Chôros No. 12

Chôros No. 12
by Heitor Villa-Lobos

Heitor Villa-Lobos
Catalogue W233
Genre Chôros
Form Chôros
Occasion José Cândido de Andrade Muricy
Composed 1925 (1925)–1945 (1945): Rio de Janeiro
Published 1986 (1986): Paris
Publisher Max Eschig
Recorded 9–10 September 1980 Orchestre Philharmonique de Liège, Pierre Bartholomée, cond. (LP recording, 1 disc: 33⅓ rpm, 12 in., stereo. Ricercar RIC-007. Gütersloh: Sonopress, issued 1980)
Duration 35 mins.
Movements 1
Scoring Orchestra
Premiere
Date 23 February 1945 (1945-02-23):
Location Harvard University, Cambridge, MA
Conductor Heitor Villa-Lobos
Performers Boston Symphony Orchestra

Chôros No. 12 is an orchestral work written between 1925 and 1945 by the Brazilian composer Heitor Villa-Lobos. It is part of a series of fourteen numbered compositions collectively titled Chôros, ranging from solos for guitar and for piano up to works scored for soloist or chorus with orchestra or multiple orchestras, and in duration up to over an hour. Chôros No. 12 is one of the longest compositions in the series, a performance lasting about 35 minutes.

History

According to the score and the official catalog of the Museu Villa-Lobos, Chôros No. 12 was composed in Rio de Janeiro in 1925, and the score is dedicated to José Cândido de Andrade Muricy. It was premiered at Harvard University by the Boston Symphony Orchestra, conducted by the composer, on 21 October 1945 according to the official catalogue of the composer's works (Villa-Lobos, sua obra 2009, 26). However, this programme was announced for 23 February of that year, and a broadcast of the work by the BSO with Villa-Lobos conducting was made on Saturday, 24 February 1945 (Anon. 1945a; Anon. 1945b). According to contemporary reports in the Daily Boston Globe, it was performed in Cambridge on 23 February and was to have been performed two more times at Symphony Hall on 23 and 24 February. At the time of the Boston premiere, Villa-Lobos said that he had written the work "for and in admiration of Serge Koussevitzky", whose Paris concerts he had attended in the 1920s (Durgin 1945a; Durgin 1945b).

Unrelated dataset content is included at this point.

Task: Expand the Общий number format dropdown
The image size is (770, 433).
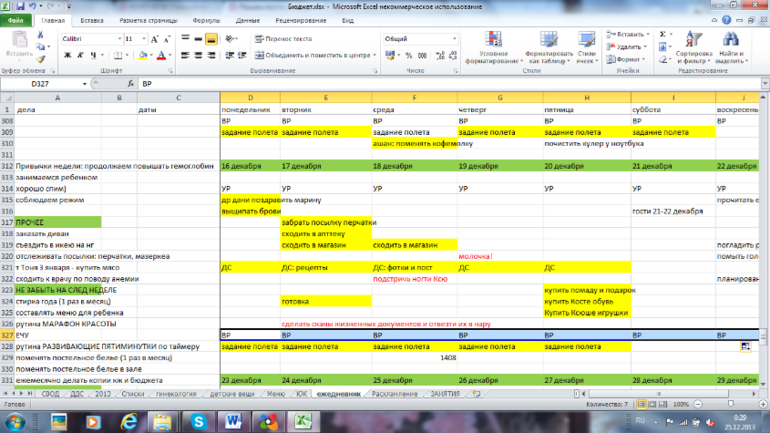Action: [454, 39]
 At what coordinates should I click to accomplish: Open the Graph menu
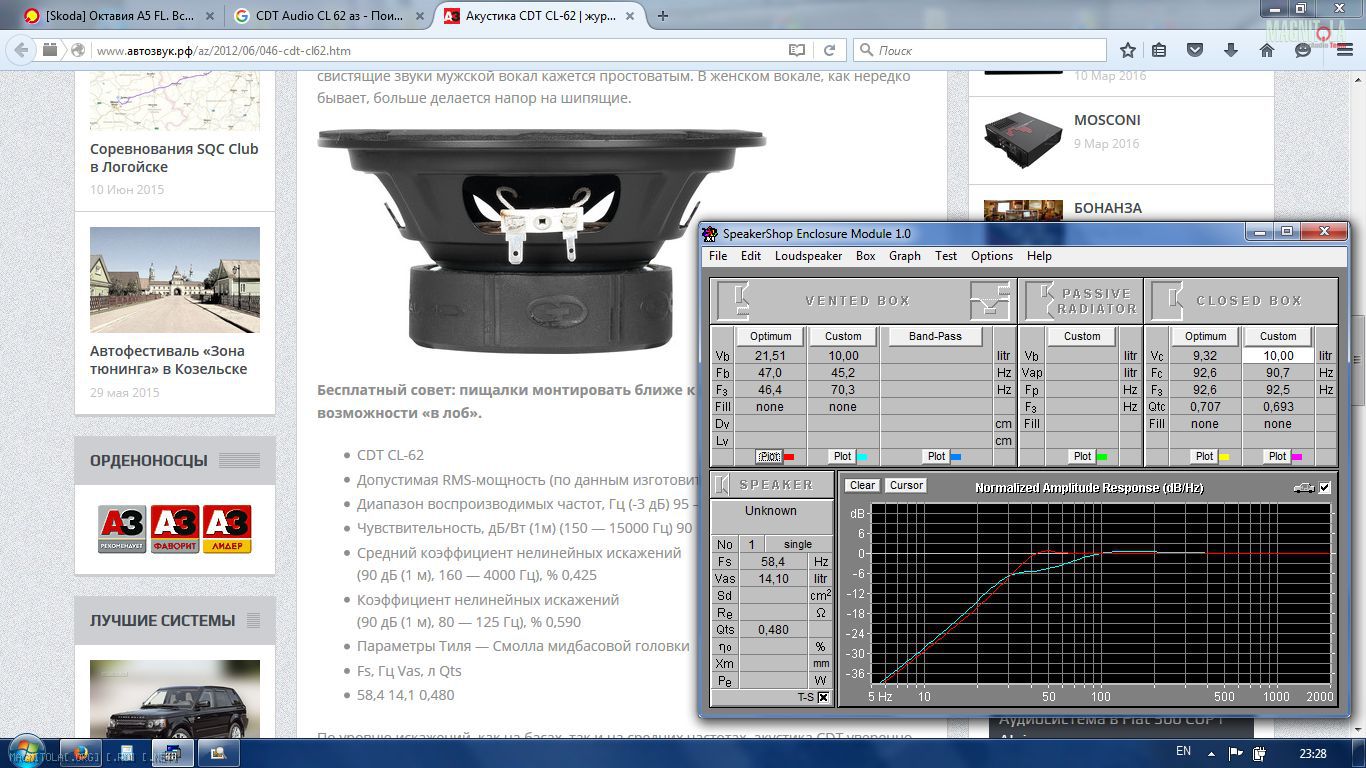pyautogui.click(x=904, y=256)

Other sources give 1929 as the year of composition found in the score (Béhague 2001; Seixas 2007, 63). However, Lisa Peppercorn casts doubt on such an early date of composition, based on the fact that it was Villa-Lobos's habit to secure premieres of his works as soon as they were completed. In her opinion, the difference of two (or nearly two) decades between the nominal date of composition and that of the world premiere suggests that, although the score may have been begun or at least conceived in 1925, it was probably not completed until shortly before the premiere in 1945 (Peppercorn 1991, preface, unpaginated). Based on his detailed analysis of the score, Guilherme Seixas concludes that stylistic considerations do not support a date of completion as early as the mid-1920s, either, and agrees with Peppercorn's hypothesis (Seixas 2007, 63–64).

Analysis

What sets this work apart from all of the preceding Chôros is its use of traditional motivic developmental techniques. The motive that first appears at rehearsal number 1, for example, is developed intervallically, tonally, melodically, and—as in some of Stravinsky's works—by variation (Seixas 2007, 127).

Villa-Lobos here proclaims himself free of the strictly nationalist preoccupations of the preceding works in the series. Nevertheless, in the final section he draws on the esquinado, an almost forgotten Brazilian dramatic dance, and earlier on quotes a dance called charanga from the state of Espírito Santo, collected in 1912 by Santos Vieira (Appleby 2002, 90).